Pardon the sometimes slightly out of focus glimpse of these little, teeny tiny bowls coming to life. It probably has more to do with the coating of dust on my face shield than all them mega pixels crammed into my pocket. (Which out snaps my first TWO digital cameras.)..

Anywho, our fellow lumberjock Karson sent me a lovely box-o-wood, and asked if I'd turn out a couple of cousins of this little beauty:



We'd both figured these would come up as projects in my "next" proverbial 30 projects in 30 days challenge. But lo, packing up house and shop, moving, unpacking, and opening up my mind to the changes, opportunities and differences of going from a low basement to a garage space kinda filled my dance card for more weekends than I care to admit. (That and a 55 - 60 degree basement was a far cry more conducive to winter woodworking than a sub 40 degree outbuilding.) Anyhow, sunlight is getting noticably longer. Snow seems to be melting, and the work crunch that killed my fall, has transitioned into free time this winter.

Ok, all that said (which should have been saved for the final project post or,.. whatever….)

It took me a bit of time to get back into the headspace that created the first of my mini bowls - MUCH smaller than a ramekin. And in true Lumberjock fashion, I spent that "leaning curve time" on the actual project itself.

I had already glued up the blanks for these bowls, two different "5 layer sandwiches" three stripes of Cherry & Walnut or Yellowheart & Pink Ivory between the "bread" of some lovely maple burl.

First up, was to glue the block onto a sacrificial backer block. Superglue makes quick work, and if you turn the outside, with the tail stock applying clamping pressure, you don't even need to wait for the glue to dry to get it from square to round…
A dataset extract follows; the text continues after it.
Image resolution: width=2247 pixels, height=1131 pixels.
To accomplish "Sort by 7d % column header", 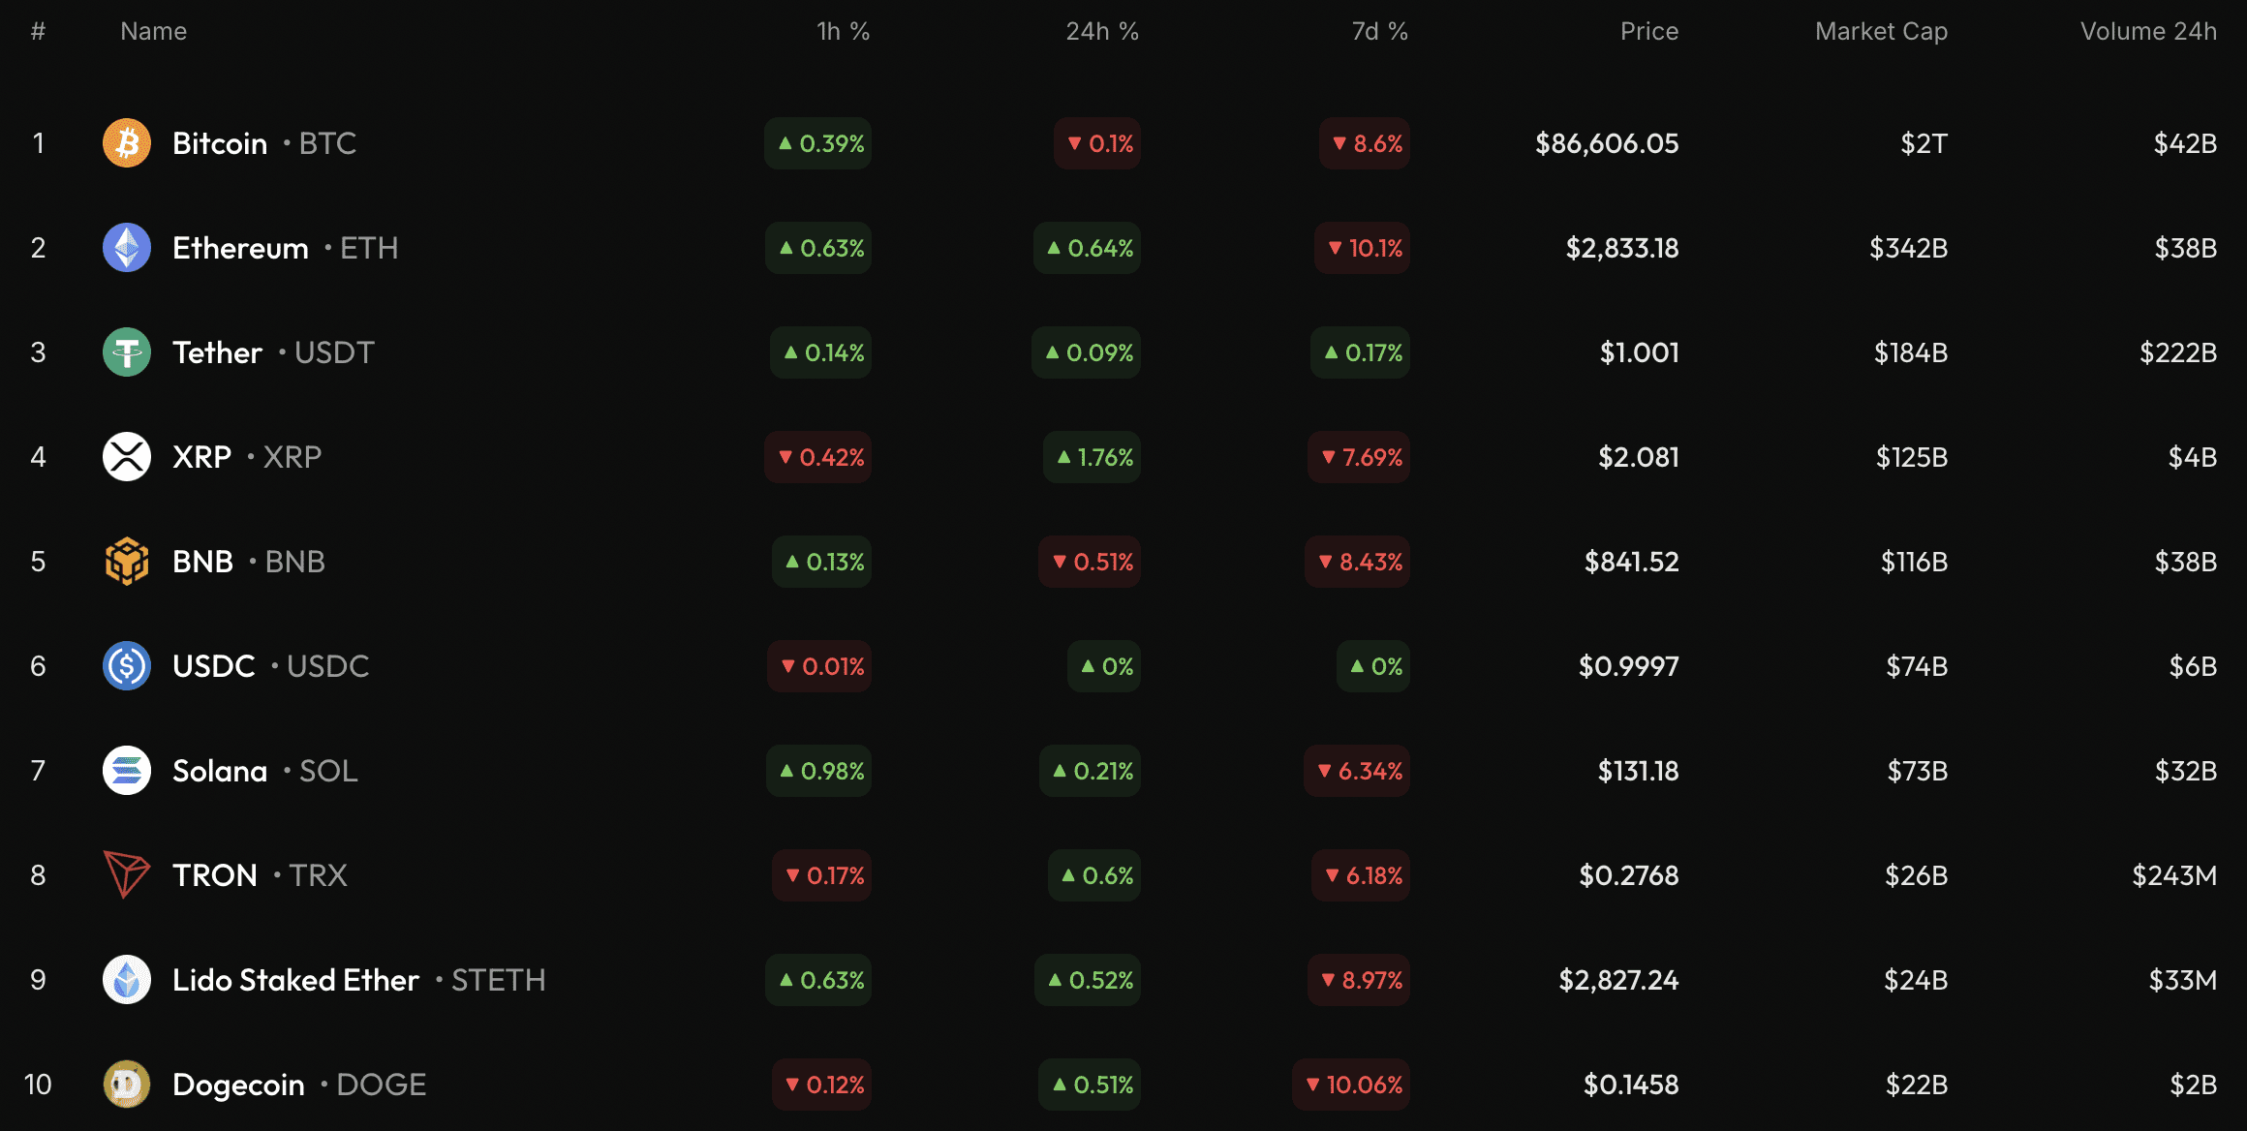I will (x=1379, y=31).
Give it a little time before you back off the pressure to finish the bottom.










Turned. Sanded. Ok now to flip.

How did I recenter the previous bowl? It was attached to a glue block, that I remember. It's too small for the scroll chuck…

< think, think, think >

OH! I remember. I turned the inside AND outside of the bowl with only the foot mounted to the glue block. Backwards, in a way, but quick and easy. NO FLIPPING!
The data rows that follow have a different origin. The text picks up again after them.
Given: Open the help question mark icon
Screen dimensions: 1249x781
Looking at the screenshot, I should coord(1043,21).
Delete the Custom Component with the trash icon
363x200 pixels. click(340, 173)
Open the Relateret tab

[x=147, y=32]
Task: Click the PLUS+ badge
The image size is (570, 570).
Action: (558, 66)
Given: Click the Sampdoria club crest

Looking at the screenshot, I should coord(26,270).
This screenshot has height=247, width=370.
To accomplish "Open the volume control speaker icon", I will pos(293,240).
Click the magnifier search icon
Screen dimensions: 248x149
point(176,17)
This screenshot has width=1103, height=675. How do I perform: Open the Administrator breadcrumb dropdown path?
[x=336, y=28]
Hmmm… < think, think, think. >

Voila. Attach another glue block on the tail side, before I remove the bowl. and turn that down to a tenon to recenter it from.










then flip










and hollow,










pop it off, and sand the bottom clean.










Done.

next to a 3/4 inch chisel for scale










Ok, that worked, but was several steps longer than it needed to be.

So I grabbed the next block, and decided to see how much easier things would go for the next bowl.










a couple minutes later, including resharpening my chisels and a bit of sanding, the outside was done, and I was ready to turn the middle. Much better.

*UNTIL…* < insert dramaitic sound effect >

The glue holding the glued-up glue block (that lasted several previous turning sessions) gave up, right about the time my toes did. (Despite the heater, and fleece socks, they were finally succumbing to the cold.)

Luckily the bowl skidded across the floor about as carefully as it could have. Phew. As if by magic, no harm done.

Interestingly, the minutes old glue line held just fine. Sometimes super glue is super. Sometimes not so much.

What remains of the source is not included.